At the very least, in this kind of situation, pedigrees—or the lack of them if mandated—could be used to make it much easier to prosecute the criminal(s).  But if they won’t help detect the crime, easier prosecution might not matter very much.

Without the benefit of a pedigree mandate, when an investigator asks a criminal in a pharmacy where they bought the illegitimate drug that was just found in their inventory, they will certainly say they bought it from a wholesaler, even when they know they actually bought it illegally.  It would be quite easy for the criminal pharmacy worker to tell that lie, because they will certainly have some documentation that shows that they have bought that same kind of drug from one or more legitimate wholesalers in the past.  Since there are currently no serial numbers or even lot numbers indicated on shipping documents or invoices, no one can tell whether those documents refer to the illegitimate drug package being investigated, or some other one that has already been dispensed.

Here a drug pedigree would help to focus the investigation on the actual criminal, but only after the illegitimate drug was detected by some other means.  Without pedigrees in this situation, the criminal would be able to cast doubt into the mind of the investigators and erroneously implicate the innocent wholesaler.

Also, without pedigrees the wholesaler would have no way to definitively prove that they did not supply the illegitimate product, further casting doubt about who is the actual criminal.  Considering the history of criminal wholesalers and the unknowing complicity of legitimate wholesalers who once traded in the secondary “grey” market in the early 2000’s–all of which is so well documented by Katherine Eban–it may not be surprising if an investigator holds some suspicion of that wholesaler today.

I would also like to note to the proponents of Point of Dispense (POD) authentication that a POD approach would not prevent this kind of criminal attack on the supply chain.  Would the criminal bother to authenticate drugs that they know to be illegitimate?  No.


A full pedigree mandate for all drugs in the U.S. supply chain would carry a heavy price tag throughout the supply chain.  As long as the mandate included the requirement that all buyers validate the entire pedigree, and as long as the technology used enables a rigorous validity check, I think that drug pedigrees would effectively block all of the paths of entry of illegitimate drugs into the U.S. supply chain, except when the criminal is in the pharmacy.

The question is, which of the four paths of entry I have listed are actually taking place today?  I don’t know, but I hope investigators from the FDA and the California Board of Pharmacy have a better idea and that they use that information to drive decisions about pedigree mandates from here on.
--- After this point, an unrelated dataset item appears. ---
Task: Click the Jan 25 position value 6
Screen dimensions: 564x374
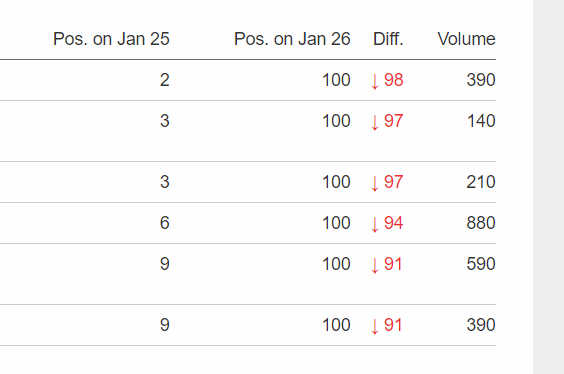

If it turns out that these drugs are entering “the supply chain” directly at pharmacies, then pedigrees will contribute no value in detection, and only some value in the prosecution of the criminals.  Is that worth the cost?

2 thoughts on “Do We Even Need To Mandate Drug Pedigrees Anymore?”

  1. Would the criminal bother to authenticate drugs that they know to be illegitimate? No.
    Unless the Pharmacy Benefit Manager required it for payment.

  2. Dirk,

    Great points. I have enormous respect for Ms. Eban’s research, but her case studies and examples are far out-of-date. Her editorial in the New York Times earlier this year was highly misleading, which why I was so critical of her in “Reality Check on Supply Chain Security” (“).

    Perhaps the pedigree laws are becoming like the TSA: Using Tomorrow’s Technology to Protect Us from Yesterday’s Threats.